Em síntese, o Recorrido foi condenado pelo Conselho de Disciplina da FPF pela prática da infração disciplinar prevista no artigo 145.° n.º 2 al. b) do Regulamento Disciplinar da Liga Portuguesa de Futebol Profissional ("RDLPFP") em sanção de suspensão de 30 dias e sanção de multa de 25 UC por supostamente ter agredido um apanha-bolas no decurso de um jogo.
D........ discorda da decisão do Conselho de Disciplina da Demandada, tendo apresentado um pedido de arbitragem necessária assente no fundamento de entender não terem sido assegurados os direitos de audiência e de defesa do Demandante, por um lado, e, por outro, por entender que a prova produzida é manifestamente insuficiente para sustentar a decisão da Demandada, não permitindo imputar ao Demandante a prática de uma infração disciplinar.
Foi decidido pelo Conselho de Disciplina da FPF que, no que se refere ao processo especial de inquérito, o artigo 266.º (âmbito do processo de inquérito) prevê que sempre que existirem indícios da prática de uma infração disciplinar, mas não dos seus agentes, a Secção Disciplinar, por sua iniciativa ou a requerimento de qualquer interessado, instaurará o competente processo de inquérito, resultando, aqui, de modo claro, que o processo especial de inquérito será aplicado nas situações em que: (i) existam indícios da prática de uma infração disciplinar: e (ii) não existam indícios de quem são os agentes que praticaram a infração.
Foi explicitado pelo Tribunal Arbitral do Desporto que, aquando da deliberação de 14 de Dezembro de 2023, (nos termos da qual o Conselho de Disciplina da Demandada determinou a instauração do processo de inquérito), o Demandante já estava identificados, não subsistindo dúvidas a esse respeito, e que, por isso, os requisitos para a aplicação da forma de processo especial de inquérito não se encontravam preenchidos (artigo 266.° do RDLPFP). O procedimento disciplinar deveria ter sido tramitado apenas na forma de processo comum (artigo 213. °, n.º 2, do RDLPFP).
Termina defendendo que o erro na forma de processo verificado teve implicações práticas negativas para o Demandante, que ficou impedido de participar nas diligências instrutórias que a Comissão de Instrutores levou a cabo e que foram determinantes para deduzir acusação e instaurar procedimento disciplinar.
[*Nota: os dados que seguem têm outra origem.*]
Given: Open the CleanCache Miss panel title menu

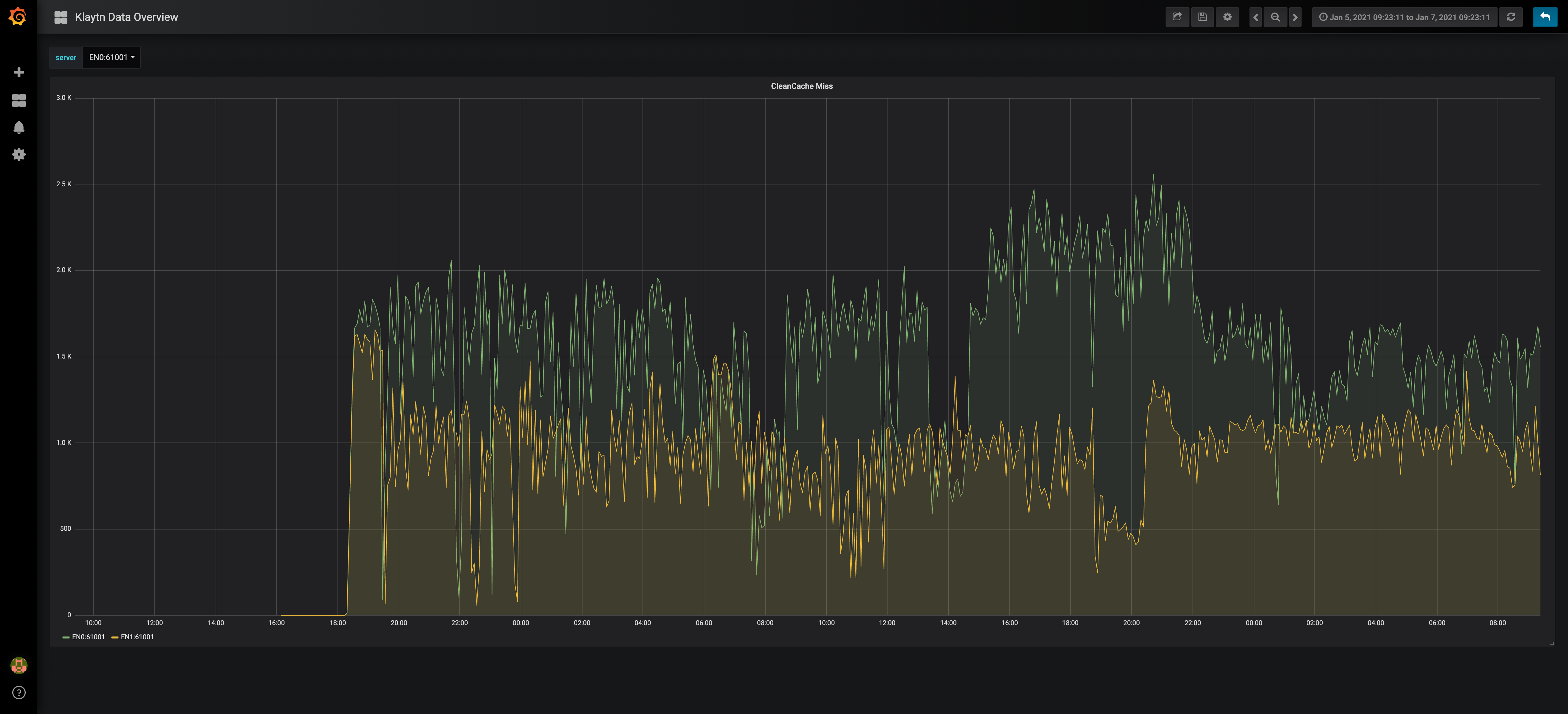Looking at the screenshot, I should 801,86.
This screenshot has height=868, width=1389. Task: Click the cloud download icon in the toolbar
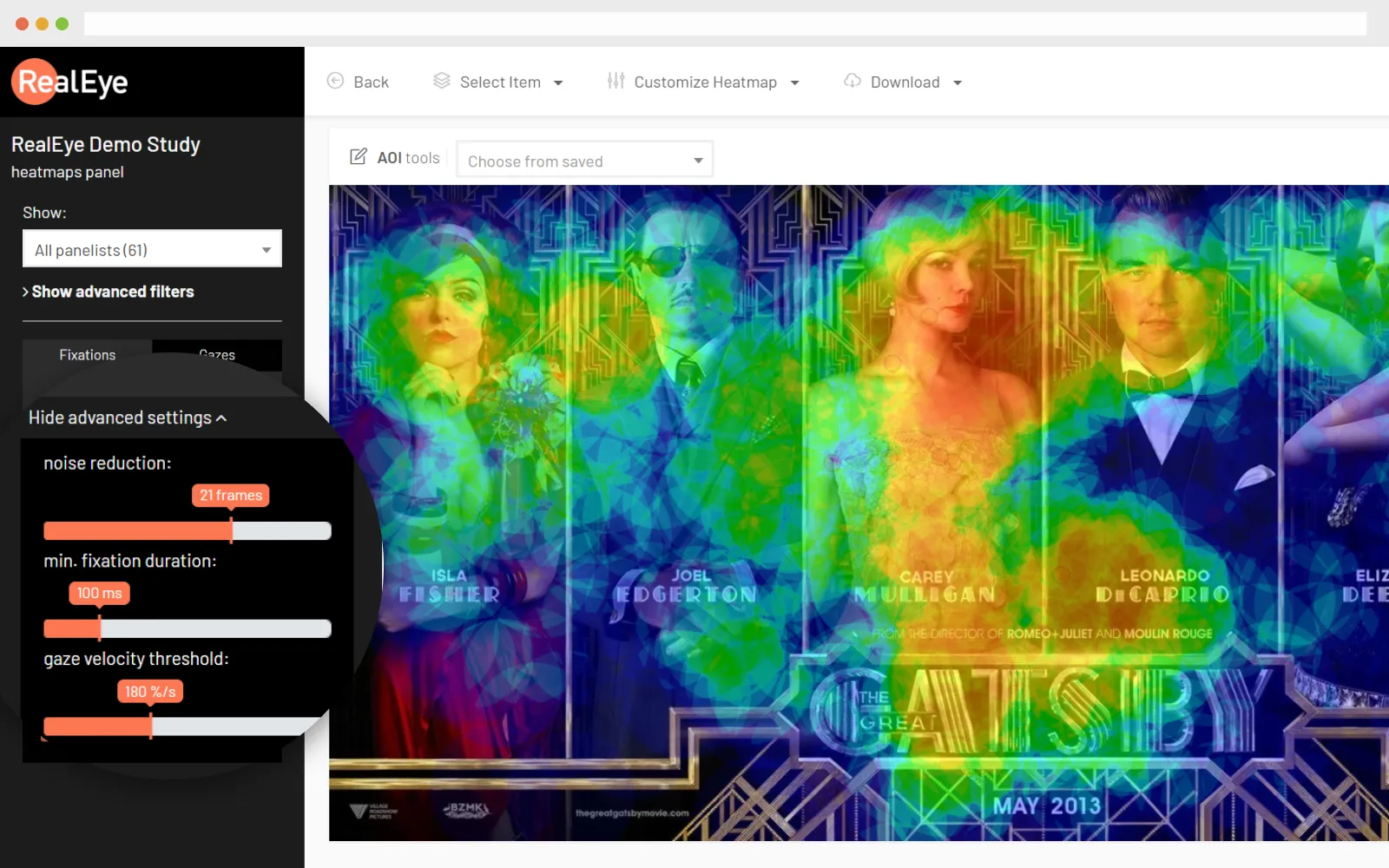coord(852,81)
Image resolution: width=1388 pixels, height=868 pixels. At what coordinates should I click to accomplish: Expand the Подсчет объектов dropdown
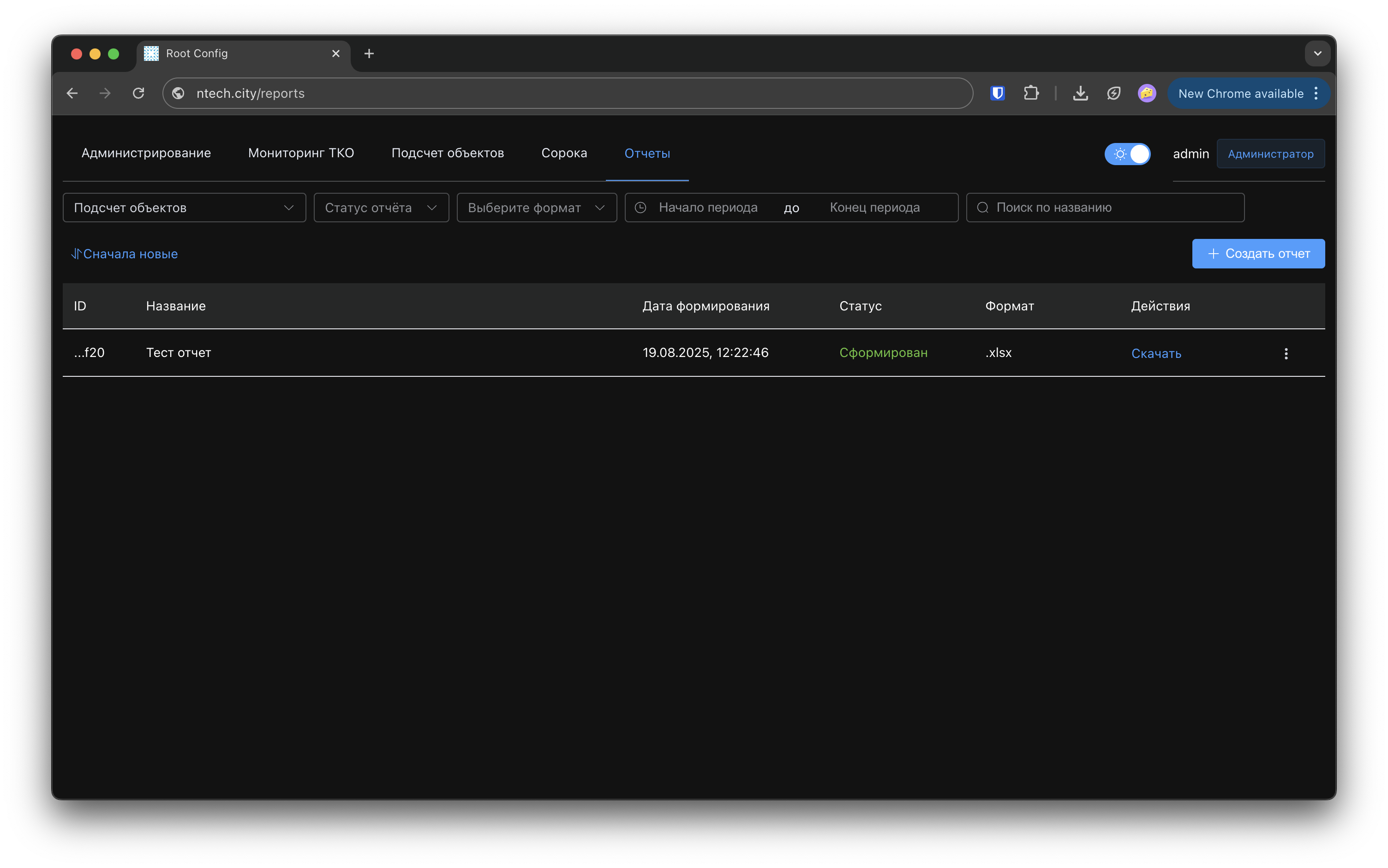point(184,208)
Este entendimento resulta da interpretação feita pela Demandada, Federação, que defende que as garantias concedidas pelo artigo 230.°, n.º 3, do RDLPFP, apenas se aplicam na instrução levada a cabo no âmbito do processo disciplinar comum, não relevando no processo especial de inquérito, determinando este artigo que o arguido tem direito a estar presente ou representado e a intervir em todas as diligências instrutórias que não sejam de mera junção documental.
Explica o Acórdão do TAD que o Conselho de Disciplina que a Demandada, Federação, entende que o artigo 230.°, n.º 3, do RDLPFP não se aplica ao processo de inquérito, porque ainda nem sequer se apuraram os necessários indícios da existência de concreta infração disciplinar e da identidade dos seus agentes, sendo que, todavia, o Demandante estava identificado aquando da determinação da instauração do processo de inquérito.
Ainda conclui o Acórdão do TAD que a interpretação que a Demandada, Federação, faz dos artigos 266.° e 230.°, n.° 3, do RDLPFP leva-nos, ainda, à seguinte observação: se vingasse o entendimento da Demandada, isto significaria que a mesma podia instaurar processos de inquérito quando entendesse (independentemente d e o autor d a infração disciplinar estar ou não identificado), conduzindo as diligências instrutórias sem que o arguido tivesse o direito de estar presente/representado e de intervir nas diligências instrutórias.
Com estes fundamentos, o Acórdão do TAD decide que “... É certo que, após a conversão do processo de inquérito em processo disciplinar, o Demandante foi notificado e pôde defender-se nessa altura. Tal não altera, porém, a invalidade das diligências instrutórias realizadas anteriormente e as implicações práticas negativas que as mesmas tiveram para o Demandante...”.
Outra das questões abordadas e suscitadas prende-se com saber se a prova produzida foi ou não suficiente para sustentar a decisão o Conselho de Disciplina da Federação Portuguesa de Futebol, que imputou ao Demandante a prática da infração disciplinar prevista no artigo 145.°, n.º 2, alínea b), do RDLPFP (agressões), independentemente da violação dos direitos de audiência e defesa do Demandante.
Decidiu que, tudo ponderado, tirando o depoimento do apanha-bolas M........ (alegadamente agredido), nenhuma das testemunhas ouvidas confirmaram a existência de uma agressão praticada pelo Demandante sobre o ofendido, que, em todo o caso reputou de inconsistente, pelo que chegou à decisão de revogação do acórdão de 19 de março de 2024, proferido pelo Pleno do Conselho de Disciplina da Federação Portuguesa de Futebol - Secção Profissional.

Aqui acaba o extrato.